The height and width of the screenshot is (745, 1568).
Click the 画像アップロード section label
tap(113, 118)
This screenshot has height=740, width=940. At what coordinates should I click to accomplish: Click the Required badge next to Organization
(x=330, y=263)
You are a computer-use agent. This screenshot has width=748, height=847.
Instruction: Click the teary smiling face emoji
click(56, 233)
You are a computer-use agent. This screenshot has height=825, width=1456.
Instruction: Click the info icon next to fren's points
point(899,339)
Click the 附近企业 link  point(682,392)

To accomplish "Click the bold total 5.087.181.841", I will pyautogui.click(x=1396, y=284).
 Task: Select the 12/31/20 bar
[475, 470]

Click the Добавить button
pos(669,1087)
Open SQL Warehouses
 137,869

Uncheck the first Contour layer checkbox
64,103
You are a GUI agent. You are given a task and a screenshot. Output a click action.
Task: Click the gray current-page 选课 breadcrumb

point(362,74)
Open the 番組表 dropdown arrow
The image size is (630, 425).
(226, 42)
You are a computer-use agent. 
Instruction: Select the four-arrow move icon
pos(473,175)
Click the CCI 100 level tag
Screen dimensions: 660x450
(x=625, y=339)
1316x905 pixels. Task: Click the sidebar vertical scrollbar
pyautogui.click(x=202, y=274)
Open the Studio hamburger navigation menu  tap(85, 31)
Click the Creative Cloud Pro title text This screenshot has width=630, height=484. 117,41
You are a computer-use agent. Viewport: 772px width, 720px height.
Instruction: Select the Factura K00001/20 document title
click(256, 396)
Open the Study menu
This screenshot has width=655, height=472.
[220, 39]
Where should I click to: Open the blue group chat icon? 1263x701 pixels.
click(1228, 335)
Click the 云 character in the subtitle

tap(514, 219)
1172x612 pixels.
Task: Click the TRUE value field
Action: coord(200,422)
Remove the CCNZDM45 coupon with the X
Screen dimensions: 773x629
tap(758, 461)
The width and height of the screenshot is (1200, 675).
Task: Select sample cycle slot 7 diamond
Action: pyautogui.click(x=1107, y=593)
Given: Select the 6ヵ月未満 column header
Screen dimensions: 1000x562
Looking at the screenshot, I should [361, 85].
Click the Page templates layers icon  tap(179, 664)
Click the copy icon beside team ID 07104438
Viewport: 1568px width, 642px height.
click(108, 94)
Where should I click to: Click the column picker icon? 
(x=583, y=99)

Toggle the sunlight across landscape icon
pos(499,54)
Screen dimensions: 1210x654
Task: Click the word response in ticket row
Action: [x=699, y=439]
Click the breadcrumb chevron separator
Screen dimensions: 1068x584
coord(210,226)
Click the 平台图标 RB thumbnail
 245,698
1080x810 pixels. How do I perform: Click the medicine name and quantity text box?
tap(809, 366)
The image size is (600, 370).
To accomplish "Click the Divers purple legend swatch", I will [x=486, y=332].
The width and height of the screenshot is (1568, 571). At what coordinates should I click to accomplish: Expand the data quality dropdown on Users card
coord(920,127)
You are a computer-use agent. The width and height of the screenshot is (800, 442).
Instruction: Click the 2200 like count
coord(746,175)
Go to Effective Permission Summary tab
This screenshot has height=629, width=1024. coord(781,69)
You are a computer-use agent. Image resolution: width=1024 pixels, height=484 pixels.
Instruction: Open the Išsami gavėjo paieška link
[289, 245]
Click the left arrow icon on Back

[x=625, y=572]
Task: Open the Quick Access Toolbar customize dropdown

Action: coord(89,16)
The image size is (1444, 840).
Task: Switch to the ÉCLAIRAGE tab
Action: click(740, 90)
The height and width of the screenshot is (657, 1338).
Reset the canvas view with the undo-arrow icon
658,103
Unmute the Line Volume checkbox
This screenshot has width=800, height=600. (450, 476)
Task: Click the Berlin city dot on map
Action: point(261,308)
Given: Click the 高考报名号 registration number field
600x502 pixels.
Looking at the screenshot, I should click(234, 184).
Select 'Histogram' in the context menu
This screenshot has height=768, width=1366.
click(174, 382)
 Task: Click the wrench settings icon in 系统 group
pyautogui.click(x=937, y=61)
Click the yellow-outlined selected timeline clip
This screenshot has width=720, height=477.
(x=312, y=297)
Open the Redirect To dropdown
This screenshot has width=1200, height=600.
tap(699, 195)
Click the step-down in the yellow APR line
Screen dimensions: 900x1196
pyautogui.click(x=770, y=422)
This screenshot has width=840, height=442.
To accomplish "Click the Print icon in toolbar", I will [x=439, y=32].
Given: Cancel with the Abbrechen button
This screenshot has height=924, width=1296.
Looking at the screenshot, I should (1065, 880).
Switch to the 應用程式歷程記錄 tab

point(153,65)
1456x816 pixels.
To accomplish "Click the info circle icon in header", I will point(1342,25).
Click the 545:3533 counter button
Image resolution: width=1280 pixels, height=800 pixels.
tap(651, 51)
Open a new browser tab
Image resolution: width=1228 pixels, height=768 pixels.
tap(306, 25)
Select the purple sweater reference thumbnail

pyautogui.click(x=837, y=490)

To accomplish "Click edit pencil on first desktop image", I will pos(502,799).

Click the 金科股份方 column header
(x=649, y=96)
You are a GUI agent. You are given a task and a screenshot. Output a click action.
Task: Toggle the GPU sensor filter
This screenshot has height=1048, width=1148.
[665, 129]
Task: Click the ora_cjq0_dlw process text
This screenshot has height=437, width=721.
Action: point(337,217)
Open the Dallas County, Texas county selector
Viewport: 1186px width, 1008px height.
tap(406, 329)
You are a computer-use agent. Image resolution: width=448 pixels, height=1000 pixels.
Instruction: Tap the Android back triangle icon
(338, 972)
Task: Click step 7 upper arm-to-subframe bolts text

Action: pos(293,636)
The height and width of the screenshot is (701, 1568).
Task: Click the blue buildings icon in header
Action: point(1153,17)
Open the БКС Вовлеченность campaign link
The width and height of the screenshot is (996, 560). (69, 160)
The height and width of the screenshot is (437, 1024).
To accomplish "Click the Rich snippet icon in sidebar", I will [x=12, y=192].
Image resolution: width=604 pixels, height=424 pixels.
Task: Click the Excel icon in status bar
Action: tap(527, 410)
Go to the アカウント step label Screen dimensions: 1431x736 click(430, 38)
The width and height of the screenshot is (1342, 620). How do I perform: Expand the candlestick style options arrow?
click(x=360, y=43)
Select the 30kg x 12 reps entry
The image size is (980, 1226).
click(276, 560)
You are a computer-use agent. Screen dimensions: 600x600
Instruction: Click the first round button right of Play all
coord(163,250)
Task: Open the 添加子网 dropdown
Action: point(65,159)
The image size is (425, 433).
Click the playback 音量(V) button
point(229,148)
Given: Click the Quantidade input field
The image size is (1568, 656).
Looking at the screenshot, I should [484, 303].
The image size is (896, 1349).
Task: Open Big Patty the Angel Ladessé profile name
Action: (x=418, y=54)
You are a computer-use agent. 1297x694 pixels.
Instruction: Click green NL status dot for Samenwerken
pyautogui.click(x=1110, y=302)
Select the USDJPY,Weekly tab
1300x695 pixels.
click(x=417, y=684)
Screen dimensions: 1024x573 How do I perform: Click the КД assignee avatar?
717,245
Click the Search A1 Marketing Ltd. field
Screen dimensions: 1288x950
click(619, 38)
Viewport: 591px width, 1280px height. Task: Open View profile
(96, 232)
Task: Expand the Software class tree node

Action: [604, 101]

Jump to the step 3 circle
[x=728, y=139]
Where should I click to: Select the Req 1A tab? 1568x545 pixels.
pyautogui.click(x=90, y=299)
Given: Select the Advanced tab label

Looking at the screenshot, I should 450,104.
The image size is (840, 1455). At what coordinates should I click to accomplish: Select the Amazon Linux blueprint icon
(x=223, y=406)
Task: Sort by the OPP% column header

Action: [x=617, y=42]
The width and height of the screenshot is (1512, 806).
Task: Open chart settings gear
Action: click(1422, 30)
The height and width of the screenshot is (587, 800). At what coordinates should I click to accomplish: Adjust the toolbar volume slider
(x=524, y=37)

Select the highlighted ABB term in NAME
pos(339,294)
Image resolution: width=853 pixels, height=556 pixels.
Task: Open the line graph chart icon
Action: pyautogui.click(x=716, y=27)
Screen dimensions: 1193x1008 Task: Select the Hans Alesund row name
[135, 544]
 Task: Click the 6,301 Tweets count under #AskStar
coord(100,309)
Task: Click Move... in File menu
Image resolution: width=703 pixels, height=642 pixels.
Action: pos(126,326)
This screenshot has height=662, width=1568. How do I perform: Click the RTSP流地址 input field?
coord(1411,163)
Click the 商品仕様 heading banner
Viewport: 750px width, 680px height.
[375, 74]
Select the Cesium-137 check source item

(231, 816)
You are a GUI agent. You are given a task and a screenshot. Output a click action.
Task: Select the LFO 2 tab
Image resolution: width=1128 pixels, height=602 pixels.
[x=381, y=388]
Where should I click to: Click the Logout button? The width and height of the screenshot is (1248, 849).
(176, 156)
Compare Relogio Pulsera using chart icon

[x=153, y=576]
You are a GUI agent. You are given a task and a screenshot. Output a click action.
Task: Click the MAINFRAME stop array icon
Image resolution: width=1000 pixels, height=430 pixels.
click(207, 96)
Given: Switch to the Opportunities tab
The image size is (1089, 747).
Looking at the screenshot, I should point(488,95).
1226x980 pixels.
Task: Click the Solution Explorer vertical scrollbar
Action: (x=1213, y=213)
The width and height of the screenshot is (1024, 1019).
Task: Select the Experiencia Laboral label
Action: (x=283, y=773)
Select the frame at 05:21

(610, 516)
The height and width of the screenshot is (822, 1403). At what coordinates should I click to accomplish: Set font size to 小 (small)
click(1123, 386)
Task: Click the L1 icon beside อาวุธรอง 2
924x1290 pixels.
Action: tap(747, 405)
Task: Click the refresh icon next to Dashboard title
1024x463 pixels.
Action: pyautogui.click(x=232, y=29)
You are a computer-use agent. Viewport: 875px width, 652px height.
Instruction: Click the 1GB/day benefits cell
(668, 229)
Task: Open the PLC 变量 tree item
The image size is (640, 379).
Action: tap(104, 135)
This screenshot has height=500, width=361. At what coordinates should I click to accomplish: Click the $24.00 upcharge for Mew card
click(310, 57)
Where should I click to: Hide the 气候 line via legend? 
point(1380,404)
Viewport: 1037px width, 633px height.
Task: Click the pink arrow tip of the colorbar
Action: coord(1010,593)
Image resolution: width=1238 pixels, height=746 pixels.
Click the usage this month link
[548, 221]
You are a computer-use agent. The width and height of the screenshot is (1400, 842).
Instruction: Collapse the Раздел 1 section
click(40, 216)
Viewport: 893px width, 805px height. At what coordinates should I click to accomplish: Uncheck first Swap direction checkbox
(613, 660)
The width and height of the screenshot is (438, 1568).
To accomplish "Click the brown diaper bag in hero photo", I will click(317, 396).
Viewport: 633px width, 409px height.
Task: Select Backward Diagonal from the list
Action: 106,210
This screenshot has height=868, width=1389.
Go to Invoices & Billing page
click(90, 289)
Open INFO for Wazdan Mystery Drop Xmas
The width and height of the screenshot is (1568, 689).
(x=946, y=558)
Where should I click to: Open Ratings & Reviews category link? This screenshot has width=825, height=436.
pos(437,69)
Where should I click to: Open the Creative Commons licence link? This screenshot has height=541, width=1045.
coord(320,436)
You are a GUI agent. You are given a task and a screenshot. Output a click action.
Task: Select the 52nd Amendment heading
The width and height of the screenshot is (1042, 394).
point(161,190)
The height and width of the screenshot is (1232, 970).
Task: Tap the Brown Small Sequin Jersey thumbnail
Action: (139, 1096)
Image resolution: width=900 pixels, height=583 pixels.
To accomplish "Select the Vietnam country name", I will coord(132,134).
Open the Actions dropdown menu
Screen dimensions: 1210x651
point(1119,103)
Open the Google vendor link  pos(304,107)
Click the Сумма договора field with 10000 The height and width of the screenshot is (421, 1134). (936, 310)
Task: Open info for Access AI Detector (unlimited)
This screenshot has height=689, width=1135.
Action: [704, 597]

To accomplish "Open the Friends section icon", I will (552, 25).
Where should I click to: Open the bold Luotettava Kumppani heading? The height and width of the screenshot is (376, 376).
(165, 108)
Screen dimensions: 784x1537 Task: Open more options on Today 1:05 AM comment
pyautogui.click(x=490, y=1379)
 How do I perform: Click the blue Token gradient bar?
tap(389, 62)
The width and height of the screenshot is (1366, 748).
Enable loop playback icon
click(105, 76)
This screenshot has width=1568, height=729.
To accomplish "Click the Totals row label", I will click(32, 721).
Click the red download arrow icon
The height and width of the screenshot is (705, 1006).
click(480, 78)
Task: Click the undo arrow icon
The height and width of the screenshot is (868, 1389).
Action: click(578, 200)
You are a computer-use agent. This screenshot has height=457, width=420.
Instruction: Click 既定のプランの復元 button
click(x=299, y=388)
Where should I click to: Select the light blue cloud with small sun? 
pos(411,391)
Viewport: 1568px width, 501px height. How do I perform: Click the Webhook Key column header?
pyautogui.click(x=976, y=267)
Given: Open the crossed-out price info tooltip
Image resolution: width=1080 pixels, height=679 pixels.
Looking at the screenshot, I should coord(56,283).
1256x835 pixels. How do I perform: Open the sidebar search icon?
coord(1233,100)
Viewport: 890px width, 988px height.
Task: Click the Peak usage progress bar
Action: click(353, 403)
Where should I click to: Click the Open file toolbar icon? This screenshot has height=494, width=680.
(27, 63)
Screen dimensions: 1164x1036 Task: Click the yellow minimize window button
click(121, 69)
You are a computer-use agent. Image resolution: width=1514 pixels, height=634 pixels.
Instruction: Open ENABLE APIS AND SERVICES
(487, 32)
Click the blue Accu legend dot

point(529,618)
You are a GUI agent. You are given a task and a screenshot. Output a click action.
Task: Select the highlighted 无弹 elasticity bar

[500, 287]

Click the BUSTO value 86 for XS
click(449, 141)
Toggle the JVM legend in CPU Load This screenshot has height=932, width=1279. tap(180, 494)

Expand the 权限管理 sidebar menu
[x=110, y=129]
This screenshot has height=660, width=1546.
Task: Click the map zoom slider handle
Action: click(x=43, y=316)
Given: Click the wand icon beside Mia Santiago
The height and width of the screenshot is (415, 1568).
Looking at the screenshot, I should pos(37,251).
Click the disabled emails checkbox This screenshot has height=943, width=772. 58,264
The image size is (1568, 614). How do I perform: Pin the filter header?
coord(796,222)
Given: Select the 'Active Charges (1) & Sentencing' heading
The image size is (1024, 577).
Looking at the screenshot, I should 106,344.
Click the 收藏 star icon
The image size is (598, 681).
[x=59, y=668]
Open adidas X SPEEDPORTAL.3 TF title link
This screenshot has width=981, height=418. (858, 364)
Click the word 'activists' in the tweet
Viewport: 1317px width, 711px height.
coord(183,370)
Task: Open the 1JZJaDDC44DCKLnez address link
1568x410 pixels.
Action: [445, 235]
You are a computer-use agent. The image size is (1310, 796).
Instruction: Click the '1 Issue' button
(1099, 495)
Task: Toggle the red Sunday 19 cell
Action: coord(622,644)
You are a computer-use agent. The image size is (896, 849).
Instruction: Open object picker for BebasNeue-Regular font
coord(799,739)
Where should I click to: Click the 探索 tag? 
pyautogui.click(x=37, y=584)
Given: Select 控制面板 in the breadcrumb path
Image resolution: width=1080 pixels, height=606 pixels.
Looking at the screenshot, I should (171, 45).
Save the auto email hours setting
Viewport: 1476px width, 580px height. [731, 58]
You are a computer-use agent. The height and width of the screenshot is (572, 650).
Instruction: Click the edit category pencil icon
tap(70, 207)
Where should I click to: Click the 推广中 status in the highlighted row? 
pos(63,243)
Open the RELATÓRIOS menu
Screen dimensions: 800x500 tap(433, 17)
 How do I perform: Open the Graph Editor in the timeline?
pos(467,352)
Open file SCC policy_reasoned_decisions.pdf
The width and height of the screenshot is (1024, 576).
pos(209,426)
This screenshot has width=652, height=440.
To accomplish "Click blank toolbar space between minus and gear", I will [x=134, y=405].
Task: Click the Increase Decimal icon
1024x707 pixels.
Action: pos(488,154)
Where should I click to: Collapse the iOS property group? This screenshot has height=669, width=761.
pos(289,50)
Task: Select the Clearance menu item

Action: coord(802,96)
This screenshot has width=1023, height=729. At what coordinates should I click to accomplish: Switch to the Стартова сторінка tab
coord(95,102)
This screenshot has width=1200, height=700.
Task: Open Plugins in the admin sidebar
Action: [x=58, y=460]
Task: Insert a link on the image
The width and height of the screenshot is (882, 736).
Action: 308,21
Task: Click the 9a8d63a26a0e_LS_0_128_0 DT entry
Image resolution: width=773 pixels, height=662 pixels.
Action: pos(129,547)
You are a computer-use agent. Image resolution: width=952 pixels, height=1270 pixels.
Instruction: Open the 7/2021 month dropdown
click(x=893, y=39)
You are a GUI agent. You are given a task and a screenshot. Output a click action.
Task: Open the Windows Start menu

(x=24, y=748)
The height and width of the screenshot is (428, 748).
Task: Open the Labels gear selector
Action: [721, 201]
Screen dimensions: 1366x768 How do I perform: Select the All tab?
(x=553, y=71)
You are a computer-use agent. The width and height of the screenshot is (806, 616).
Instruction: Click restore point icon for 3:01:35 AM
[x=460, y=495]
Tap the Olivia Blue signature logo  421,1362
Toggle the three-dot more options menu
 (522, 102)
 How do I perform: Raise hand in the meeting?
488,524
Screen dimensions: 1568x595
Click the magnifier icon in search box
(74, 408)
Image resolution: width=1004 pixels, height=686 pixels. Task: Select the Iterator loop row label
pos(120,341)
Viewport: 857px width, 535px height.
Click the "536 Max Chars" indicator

########################################

Lines after the one containing "Click the 附近企业" are not part of the task. Output the entries exactly from their first line through that one.

The answer:
The height and width of the screenshot is (745, 1568).
Click the 画像アップロード section label
tap(113, 118)
This screenshot has height=740, width=940. At what coordinates should I click to accomplish: Click the Required badge next to Organization
(x=330, y=263)
You are a computer-use agent. This screenshot has width=748, height=847.
Instruction: Click the teary smiling face emoji
click(56, 233)
You are a computer-use agent. This screenshot has height=825, width=1456.
Instruction: Click the info icon next to fren's points
point(899,339)
Click the 附近企业 link  point(682,392)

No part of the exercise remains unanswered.